Le mois d'août distille diaboliquement les épisodes du feuilleton le plus vulgaire de l'été. La trame est connue de tous, désormais: trois milliardaires, qui veulent encore s'enrichir, se disputent comme des enfants gâtés et mal élevés, sous les yeux d'une opinion publique écœurée par les incessants coups de théâtre, et la succession frénétique de vraies et fausses nouvelles immanquablement suivies de démentis.

D'un côté, Ronaldo, icône publicitaire, miraculé de l'orthopédie, meilleur buteur du dernier Mondial nippo-coréen, qui ne rêve que d'une chose: briser le juteux contrat de 6 millions d'euros par an qui le lie, jusqu'en 2006, à l'Inter Milan pour rejoindre le Real Madrid, probable étape transitoire avant son retour définitif au Brésil où il soignera sa «saudade», sa nostalgie chronique du pays. Entouré par Alexandre Martins – manager sans scrupule – et Rodrigo Paiva, un porte-parole diplomate, qui répète à l'envi que «si Ronaldo reste, contraint et forcé, il sera un homme déprimé», l'attaquant vedette invente jour après jour tous les prétextes possibles pour irriter son club: Milan est trop grise et trop froide, il existe trop d'incompréhensions avec l'entraîneur argentin Hector Cuper, accusé de le traiter comme le joueur normal qu'il n'est pas, le calcio ne l'amuse plus, et cetera.

«Je rêve du Real Madrid»

Rentré en Italie samedi, il a quitté l'aéroport de Milan par une issue secondaire, échappant à la colère des tifosi qui exigent de plates excuses. Ronaldo, pour l'heure prisonnier de l'Inter Milan, envisagerait, en dernier recours, une plainte auprès de la FIFA pour «mobbing», mauvais traitement sur le lieu de travail, demandant la résiliation de son contrat. En attendant, il alterne les propos contradictoires: «Je rêve du Real Madrid», lançait-il de Rio de Janeiro, avant de déclarer sur son site Internet «qu'il est impatient de rejouer avec l'Inter». Quoi qu'il arrive désormais, Ronaldo aura perdu charisme, popularité et crédibilité.

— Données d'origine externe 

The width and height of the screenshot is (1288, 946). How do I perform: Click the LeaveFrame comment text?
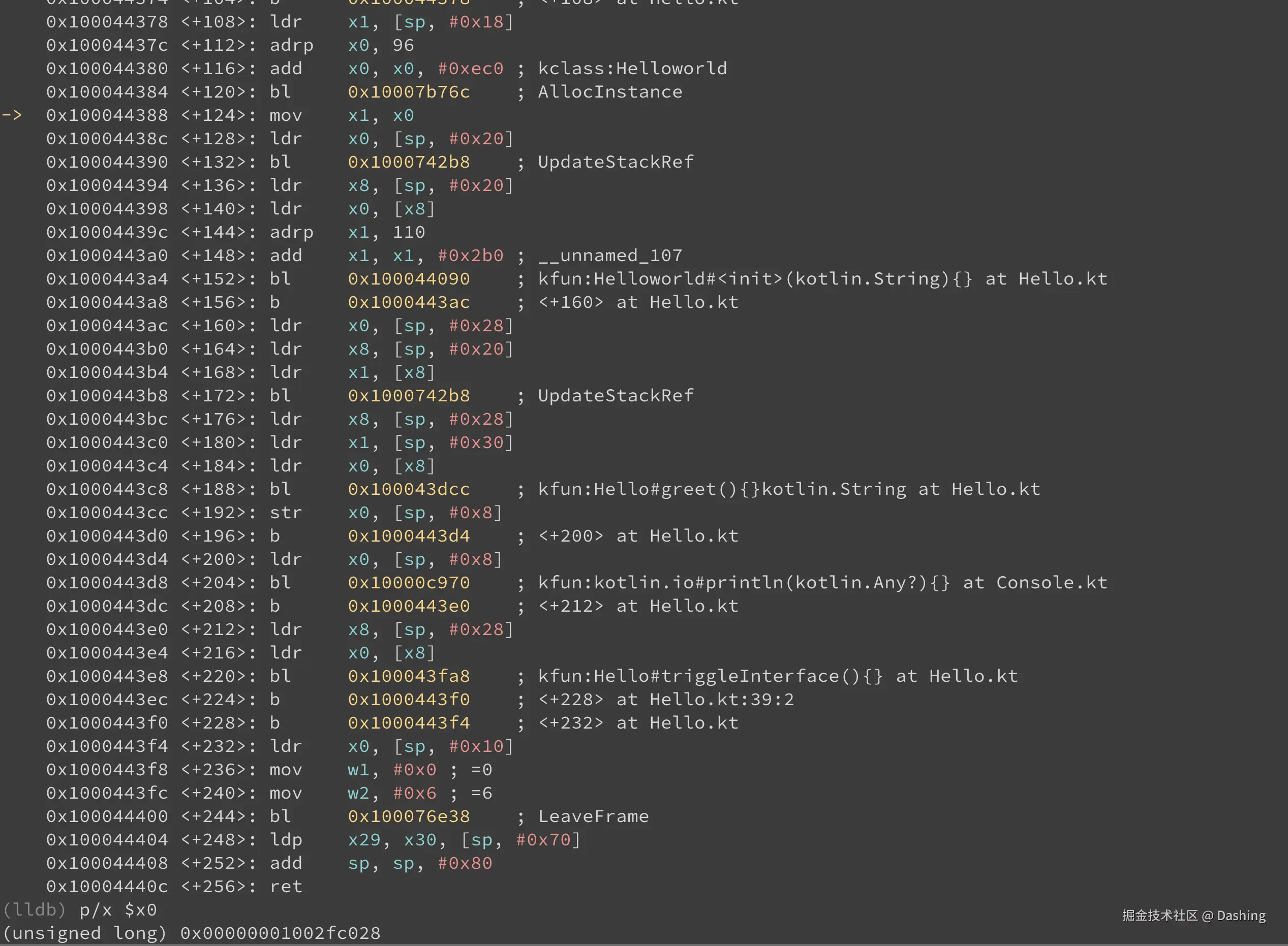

Cette semaine, en attendant un éventuel dernier rebondissement entre le 28 et le 31 août, date de clôture du mercato espagnol, il s'entraînera à l'écart de ses coéquipiers, mis en quarantaine à cause de sa condition physique médiocre. Son président, Massimo Moratti, autrefois paternaliste à l'excès, a mal vécu la trahison du «fenomeno», et cherche à sauver la face en le vendant au meilleur prix possible pour éviter les rires sardoniques. «Je l'ai payé deux ans sans qu'il ne joue, je peux en faire autant ces trois prochaines années», a-t-il menacé.

Au large de Formentera, sur le pont en teck du yacht du président du club madrilène, Florentino Perez, troisième acteur de ce feuilleton infini, les négociations sont interrompues: le Real, qui mise sur la rupture entre le joueur et son ex-club, ne propose que 12 millions d'euros et deux joueurs au choix entre Morientes, Munitis et Flavio Conceição, alors que l'Inter exige 45 millions d'euros et le transfert de l'ailier Solari. Pour l'heure, officiellement, le Real Madrid a renoncé à Ronaldo. Le Brésilien, déjà humilié de constater que le Real ne l'estime pas digne d'un sacrifice financier, devra maintenant passer sous les fourches Caudines de l'Inter. Le club envisage un programme de réhabilitation pour réintégrer le joueur et laver son image souillée par la convoitise. En attendant le prochain épisode.